I joined the Heurich House Museum (HHM) team in January as a public programs consultant evaluating all programming from the past 10 years, determining what to keep and what had run its course. By the end of Spring 2023, I would deliver a program plan with clear outlined goals and launch two pilot programs. For me, joining HHM was an opportunity to engage within the DC community and really make an impact. I was excited for this challenge!
Over the first two months, I interviewed current and former staff as well as community partners. I pored over binders, scoured Google Drive, and read every piece of paper related to a past program that I could find. I spent a lot of time listening, asking questions, and peppering people to share their goals and their dreams for their work; constantly asking questions like “What do you wish people understood about your work?” and “Where do you see opportunities for us to deepen our reach within the community?” as well as “What didn’t work and you absolutely would not recommend trying again?” After evaluating interviews and surveys, the amazing thing was that there was a clear throughline from the staff. While they had their own opinions and hopes for their work, there was a consistent message from everyone: “We want to be a welcoming place that supports local, encourages questions, and hosts unique experiences, and we want to better utilize the collections and the house in a relatable way.” So with that in mind, I started developing a plan that I hope will do just that.

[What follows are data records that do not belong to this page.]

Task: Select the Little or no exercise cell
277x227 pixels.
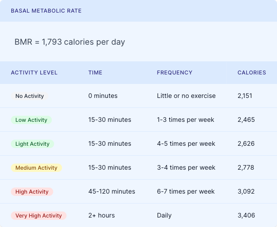Action: coord(186,96)
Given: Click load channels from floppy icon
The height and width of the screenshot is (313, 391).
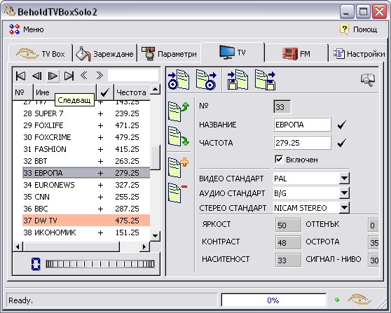Looking at the screenshot, I should click(238, 80).
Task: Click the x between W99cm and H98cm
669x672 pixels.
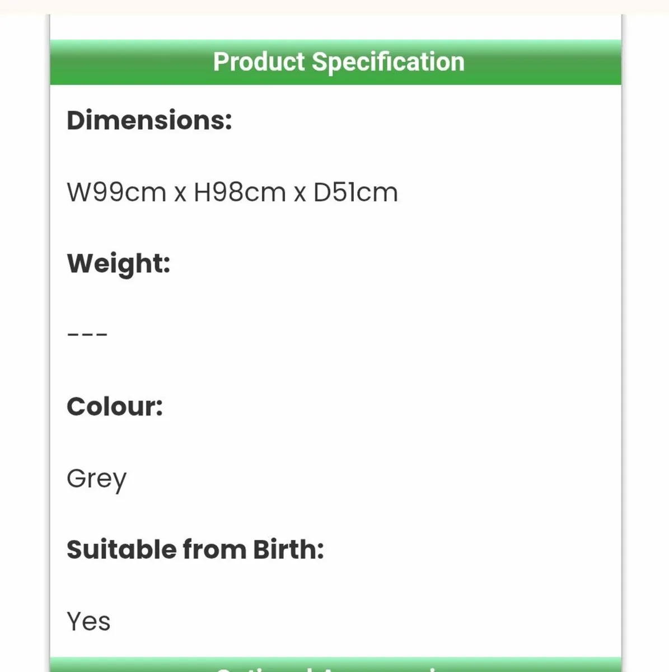Action: coord(180,194)
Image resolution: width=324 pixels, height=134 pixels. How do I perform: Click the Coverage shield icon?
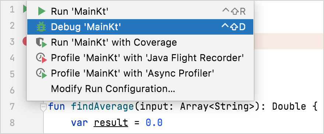tap(41, 43)
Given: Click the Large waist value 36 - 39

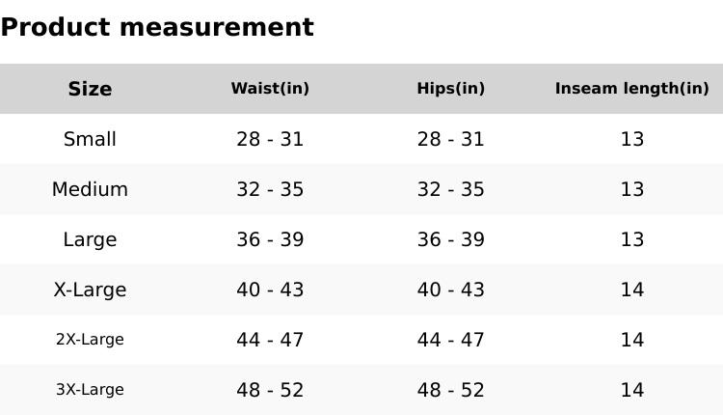Looking at the screenshot, I should pyautogui.click(x=270, y=239).
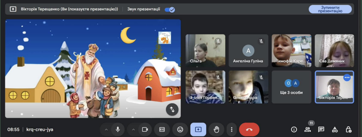
Task: Open meeting details info icon
Action: (x=294, y=130)
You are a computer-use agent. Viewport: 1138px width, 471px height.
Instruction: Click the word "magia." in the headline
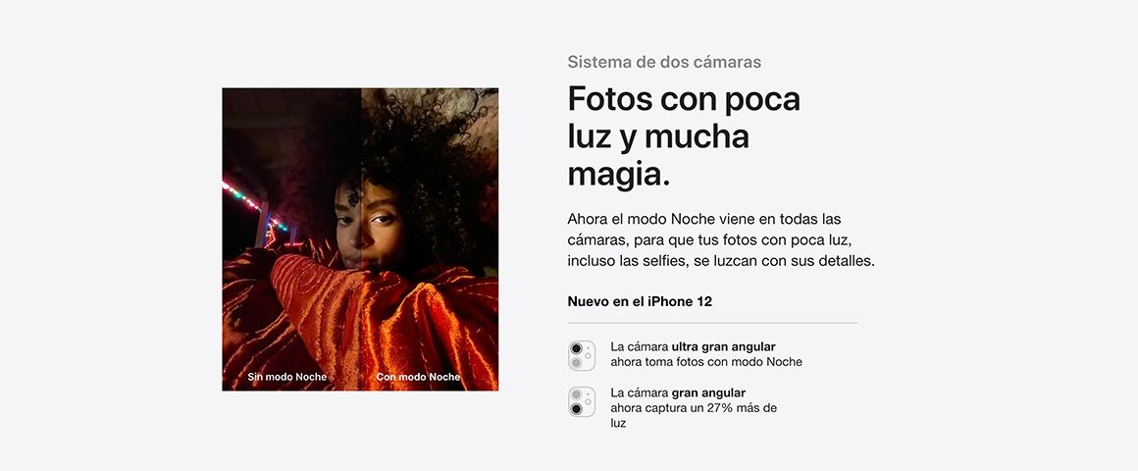(618, 175)
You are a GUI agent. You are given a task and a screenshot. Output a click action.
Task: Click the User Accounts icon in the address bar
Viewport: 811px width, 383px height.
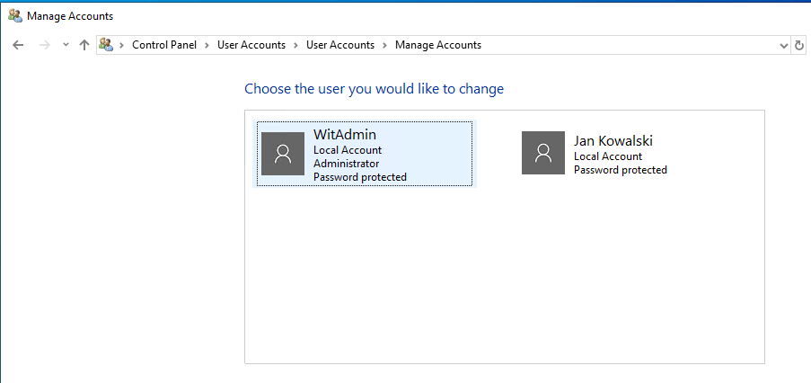click(x=107, y=45)
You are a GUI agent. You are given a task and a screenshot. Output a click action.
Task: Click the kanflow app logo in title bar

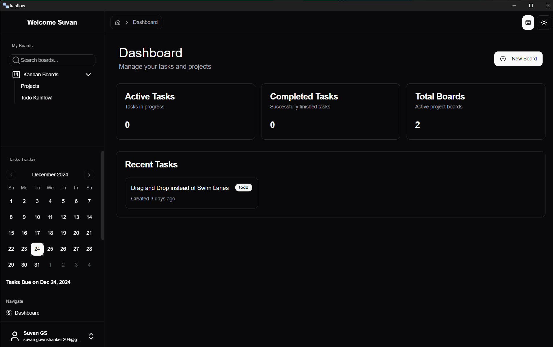coord(5,5)
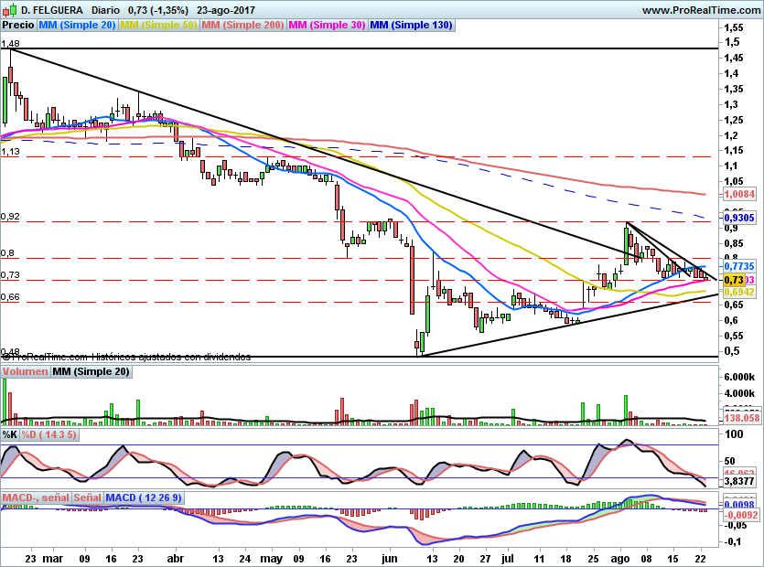The image size is (764, 567).
Task: Select the MM (Simple 50) yellow label
Action: (158, 26)
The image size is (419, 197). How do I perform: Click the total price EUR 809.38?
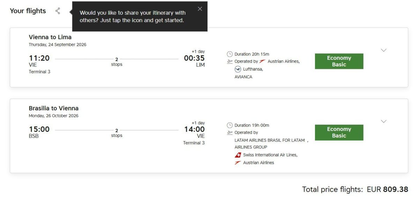(387, 189)
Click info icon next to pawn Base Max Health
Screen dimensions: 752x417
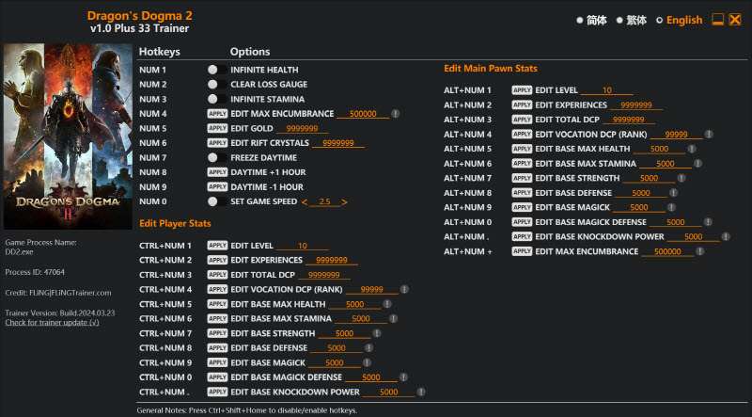tap(693, 149)
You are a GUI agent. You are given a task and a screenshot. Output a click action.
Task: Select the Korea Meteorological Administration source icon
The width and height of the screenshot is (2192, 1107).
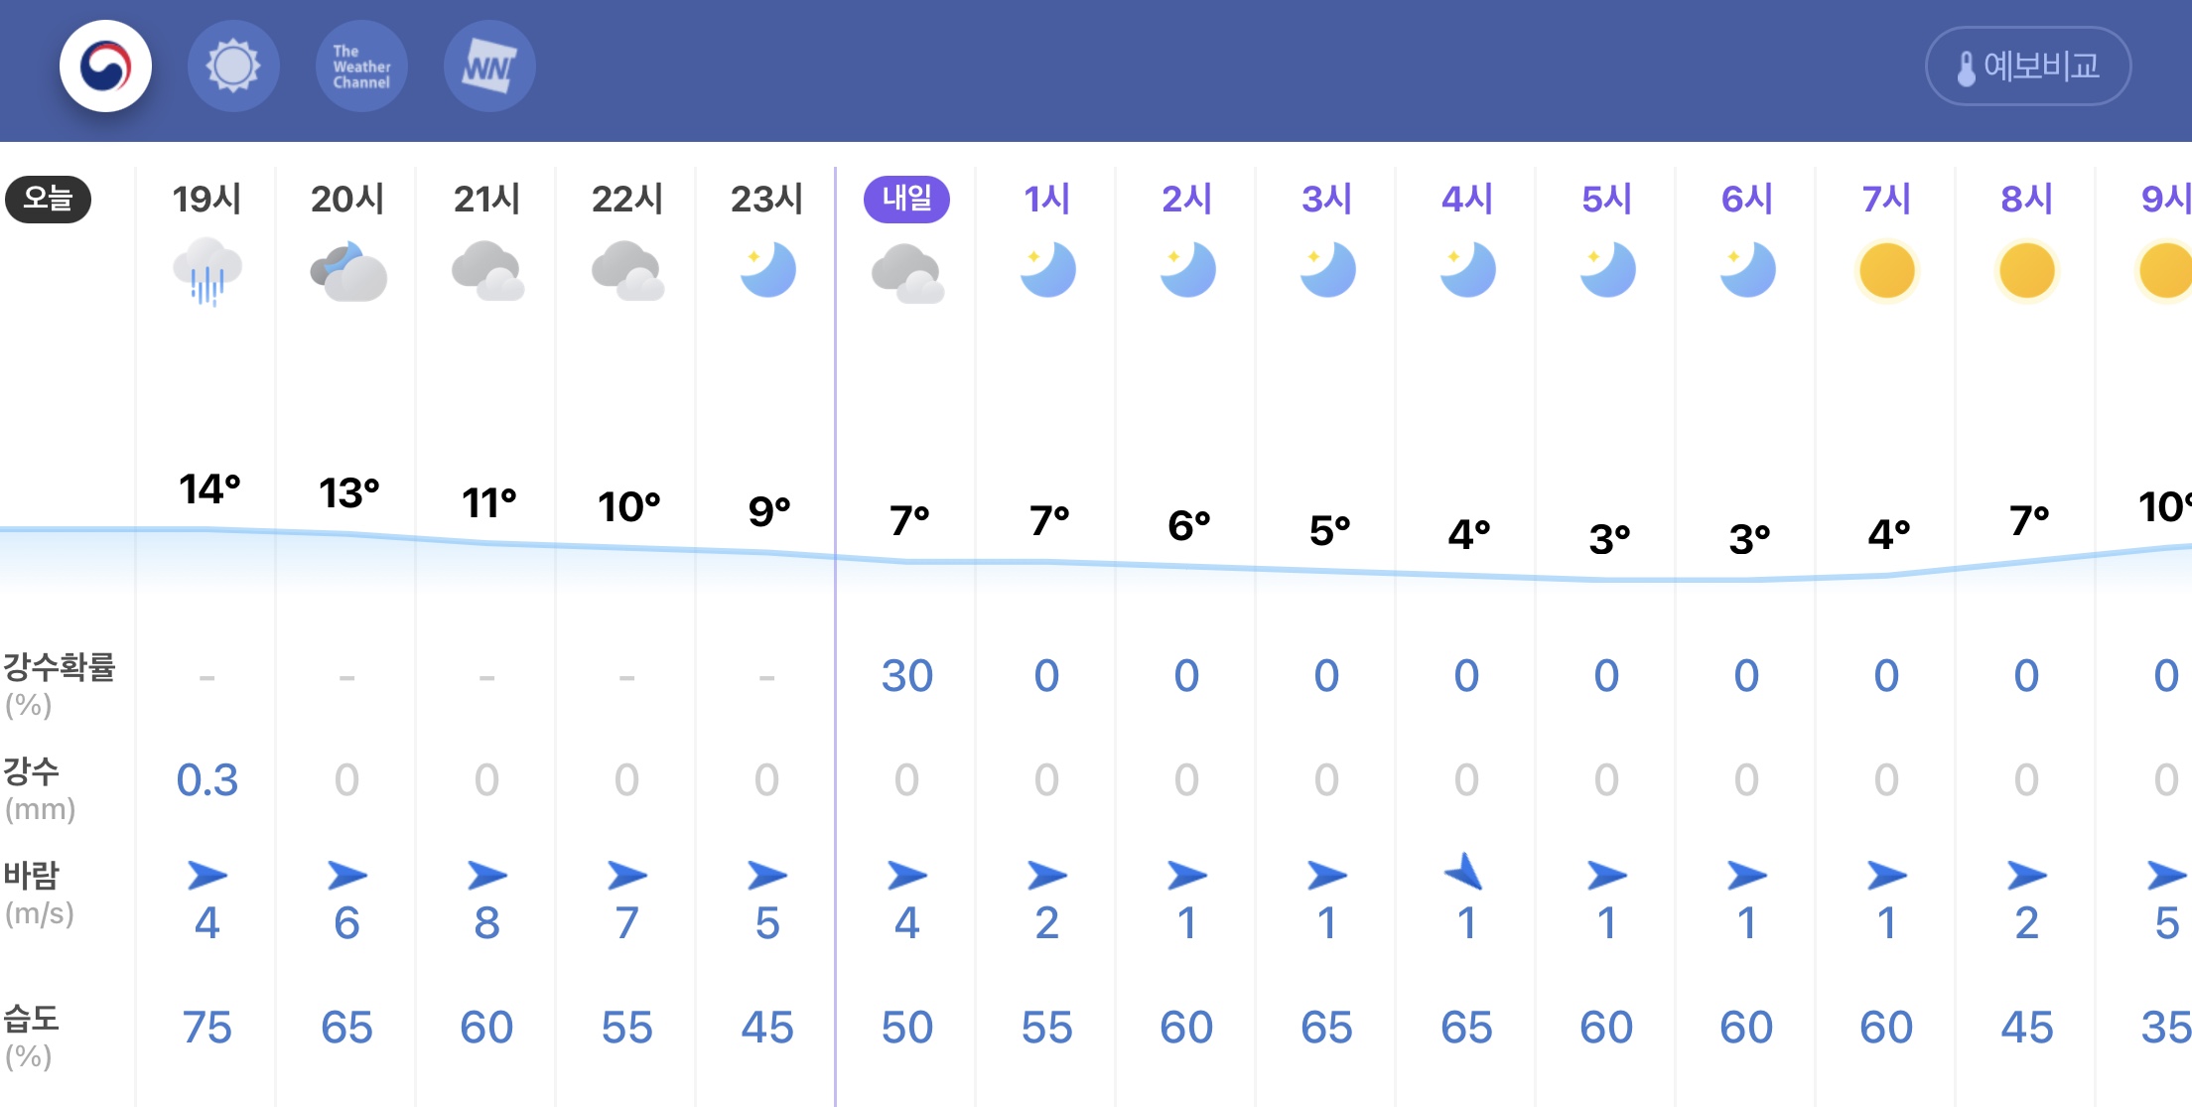coord(105,67)
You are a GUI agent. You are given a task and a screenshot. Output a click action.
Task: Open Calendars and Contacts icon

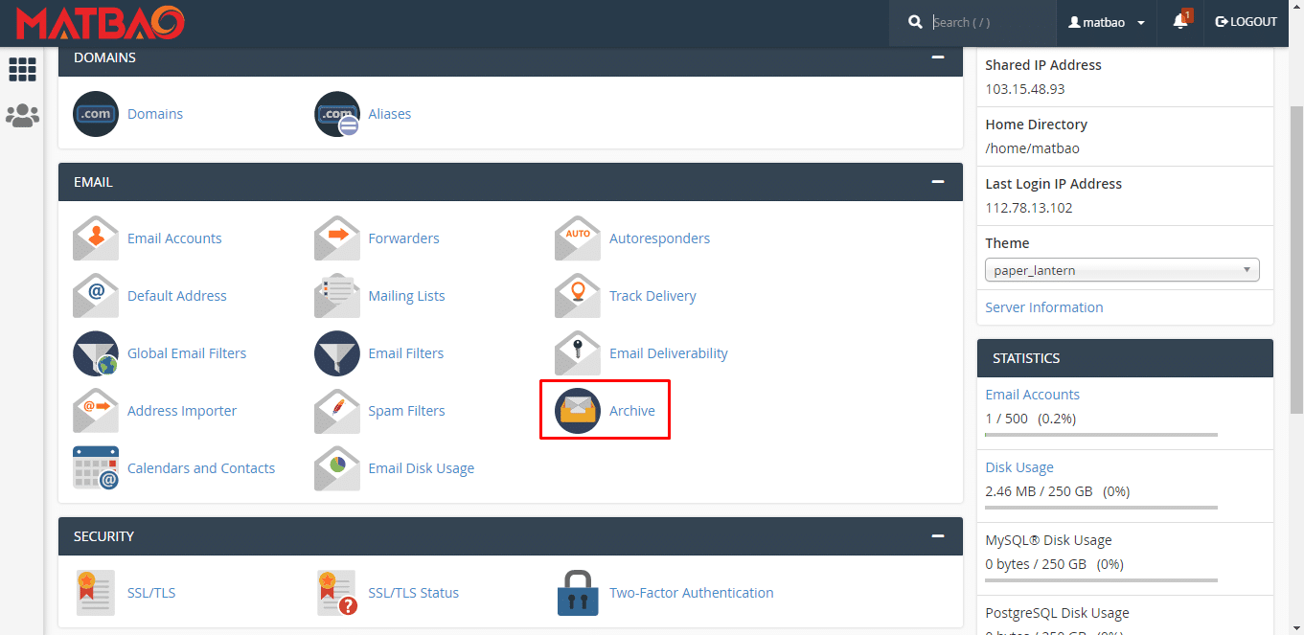[95, 467]
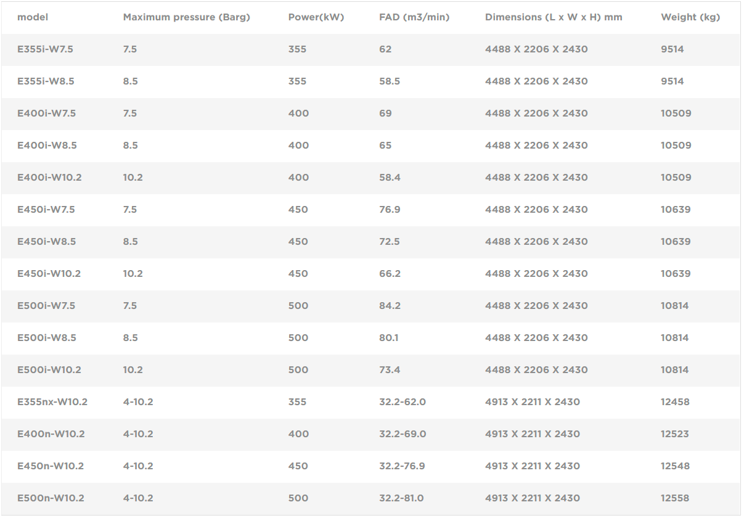
Task: Select the 4913 X 2211 X 2430 dimensions for E450n-W10.2
Action: [x=533, y=466]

With the infinite amount of possibilities, I really zoomed in on “the why” of our work. I created specific goals and indicators across departments, always wondering, Why is this important, and how can it be better? Historic sites have the benefit of a strong sense of place, but with that also comes the challenge of expanding and diversifying story and themes. I knew that in order to achieve what the staff wanted, we needed to focus on partnership building in addition to program planning. I found ways to connect our preservation and collections goals to education goals and education goals to small business development goals. I selected a handful of program ideas and a list of possible partners to plan pilot programs with.
It was important to use these pilots as an opportunity to think about how we could layer programs on top of the museum’s existing structure. I wanted to try an informal drop-in program called a Preservation Pop-Up; this would feature some students from GWU who had previously done projects with HHM, open the house in a small capacity, and focus on our preservation collection and architecture. I also tested out a formal program with required registration and tickets focused on our new exhibit, Working Title. We partnered with a local small business, Zenit, for a Journaling Workshop (which was the first dip into regular maker workshops in the garden, and I can’t wait to have more people join us soon!).
After each program we debriefed and reflected on the successes and challenges so we can keep improving our work. In the next month, we’ll create a new strategic program plan for the year based on these experiences. As always, the future is full of possibilities, and we’re going to keep questioning ourselves and encouraging visitors to ask questions too.